| Posted: 21 Jan 2016 06:45 AM PST
In the past few years, several readers have talked to me about changes to the comment format on Centauri Dreams. In particular, some way of setting up comment ‘threads’ seemed to make sense, and there are various plugins to make this happen. Thanks to all for their input, and in particular Michael Spencer and Daniel Suggs, the latter of whom suggested I check with Judith Curry, who runs theClimate Etc site. A few tweaks with the aid of Dr. Curry and it was done. The new format became available as of last night and I hope the ‘reply’ function proves useful. On to the Ninth Planet What stirred me about yesterday’s story on a possible ninth planet was the involvement of Caltech’s Mike Brown, whose general disbelief in any large outer system planet was known. But as Brown tweeted yesterday, he’s now a believer in a nine-planet system (the reference being to Pluto, the planetary status of which was demoted not long after Brown’s discovery of Eris). If Brown were involved, this promised to be pretty solid evidence, even if we didn’t yet have a planet to look at through our telescopes.
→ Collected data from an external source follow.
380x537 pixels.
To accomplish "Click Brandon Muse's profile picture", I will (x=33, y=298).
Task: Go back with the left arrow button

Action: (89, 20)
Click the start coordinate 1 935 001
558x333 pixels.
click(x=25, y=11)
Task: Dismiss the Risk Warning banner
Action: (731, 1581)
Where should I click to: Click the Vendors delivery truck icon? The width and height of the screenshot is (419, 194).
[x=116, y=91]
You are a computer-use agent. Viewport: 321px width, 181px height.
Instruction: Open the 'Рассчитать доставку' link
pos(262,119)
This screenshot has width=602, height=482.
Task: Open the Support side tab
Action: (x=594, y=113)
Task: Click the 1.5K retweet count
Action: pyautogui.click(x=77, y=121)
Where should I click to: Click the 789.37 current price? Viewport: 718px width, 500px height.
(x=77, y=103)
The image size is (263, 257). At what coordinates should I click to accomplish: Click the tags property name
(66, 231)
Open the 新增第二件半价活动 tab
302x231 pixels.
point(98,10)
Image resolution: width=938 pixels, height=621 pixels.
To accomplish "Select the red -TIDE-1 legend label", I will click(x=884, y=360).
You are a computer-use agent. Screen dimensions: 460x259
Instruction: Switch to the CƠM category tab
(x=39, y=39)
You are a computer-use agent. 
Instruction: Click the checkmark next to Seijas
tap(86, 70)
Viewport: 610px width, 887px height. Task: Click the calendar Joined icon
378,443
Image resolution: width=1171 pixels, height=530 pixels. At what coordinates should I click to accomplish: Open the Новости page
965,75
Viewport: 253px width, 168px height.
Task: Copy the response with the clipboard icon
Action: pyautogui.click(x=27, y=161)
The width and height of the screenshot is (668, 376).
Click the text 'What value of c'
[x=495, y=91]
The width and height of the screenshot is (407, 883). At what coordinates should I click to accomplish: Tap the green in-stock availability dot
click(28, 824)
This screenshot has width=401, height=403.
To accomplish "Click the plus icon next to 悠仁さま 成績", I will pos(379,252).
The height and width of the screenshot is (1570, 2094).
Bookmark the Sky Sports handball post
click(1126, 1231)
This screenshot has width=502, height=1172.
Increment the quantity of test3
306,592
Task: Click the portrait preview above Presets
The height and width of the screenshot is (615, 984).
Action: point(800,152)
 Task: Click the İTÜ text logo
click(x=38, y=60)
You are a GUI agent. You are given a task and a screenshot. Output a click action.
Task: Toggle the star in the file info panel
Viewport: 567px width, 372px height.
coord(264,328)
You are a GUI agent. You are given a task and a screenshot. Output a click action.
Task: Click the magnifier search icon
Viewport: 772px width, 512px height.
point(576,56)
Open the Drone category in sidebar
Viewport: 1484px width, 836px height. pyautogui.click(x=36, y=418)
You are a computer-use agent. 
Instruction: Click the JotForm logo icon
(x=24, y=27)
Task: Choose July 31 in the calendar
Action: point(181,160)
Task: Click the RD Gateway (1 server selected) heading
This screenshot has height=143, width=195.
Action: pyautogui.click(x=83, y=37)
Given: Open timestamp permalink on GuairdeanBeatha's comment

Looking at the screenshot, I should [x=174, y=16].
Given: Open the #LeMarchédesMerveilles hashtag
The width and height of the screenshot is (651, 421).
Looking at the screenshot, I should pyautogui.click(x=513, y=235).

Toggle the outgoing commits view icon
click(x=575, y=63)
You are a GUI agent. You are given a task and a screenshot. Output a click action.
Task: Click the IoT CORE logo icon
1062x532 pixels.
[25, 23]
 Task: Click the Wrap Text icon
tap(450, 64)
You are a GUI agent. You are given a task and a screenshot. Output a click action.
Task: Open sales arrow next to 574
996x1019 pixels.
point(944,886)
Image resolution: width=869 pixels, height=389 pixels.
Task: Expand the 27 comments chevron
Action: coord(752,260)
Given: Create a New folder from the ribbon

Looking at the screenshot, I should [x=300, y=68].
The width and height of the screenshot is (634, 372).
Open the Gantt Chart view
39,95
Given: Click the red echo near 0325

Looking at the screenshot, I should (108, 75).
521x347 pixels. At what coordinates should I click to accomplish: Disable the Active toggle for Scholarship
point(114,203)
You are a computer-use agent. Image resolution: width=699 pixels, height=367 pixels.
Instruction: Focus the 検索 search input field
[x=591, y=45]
The image below, taken from the new Search for Planet Nine site, helps make sense of the evidence that leads us to a putative new planet. Back in early 2015, we looked at a paper by Chadwick Trujillo and Scott Sheppard (Carnegie Institution for Science, Washington) that made the case that Sedna and other ‘extreme trans-Neptunian objects’ (ETNOs) could signal the presence of not only a large number of similar objects, but a much larger planet. See A Dwarf Planet Beyond Sedna (and Its Implications). Mike Brown and Konstantin Batygin used the Trujillo/Sheppard paper, and the discovery of 2012 VP113, also on a Sedna-like orbit, as an inducement to push further into the idea of an outer system planet. This is what Batygin says in an entry on the site:
Image credit: Mike Brown/Konstantin Batygin/Caltech. What’s immediately striking here is that Batygin and Brown could use perturbation theory to see what should happen given the gravitational influence of Jupiter, Saturn, Uranus and Neptune. The orbits in question should become randomly oriented over a timeframe much shorter than the age of the Solar System, which means that we can’t harken back to something that happened billions of years ago. Something must be holding these orbits together now. Looking back at data from Trujillo and Sheppard, Batygin and Brown could, as Batygin says, see that the long axes of the orbits traced out by these distant objects tended to point in the same direction, providing further evidence of something larger influencing these objects. But add a large planet into this scenario and we should see a set of objects whose orbits are sharply tilted when compared to the plane of planetary orbits. And in fact we do know of six objects that behave exactly like this. What we need to do now is to find the possible planet and take its picture, because all we have is the inference of a planet based upon orbital anomalies in a small number of outer system objects. But the model that the two researchers have developed combines a number of interesting points about the Kuiper Belt as we know it. Batygin adds:
Until we actually see a new planet, both Batygin and Brown will probably continue to experience what the former calls “an uneasy exhilaration.” Meanwhile, the idea that there may be a planetary discovery of the kind Percival Lowell was looking for — a large world deep in the outer system — awakens an almost atavistic enthusiasm. I’ve always been open to the idea that there must be undiscovered planets in our system, but something ten times the mass of the Earth seemed out of the question. Now we have to find out if, as in the case of Neptune, precise mathematical calculations can indeed lead us to an object we can see. The Brown and Batygin paper is “Evidence for a Distant Giant Planet in the Solar System,” Astronomical Journal, published online 20 January 2016 (full text). Trujillo & Sheppard’s paper is “A Sedna-like body with a perihelion of 80 astronomical units,” Nature 507 (27 March 2014), pp. 471–474 (abstract).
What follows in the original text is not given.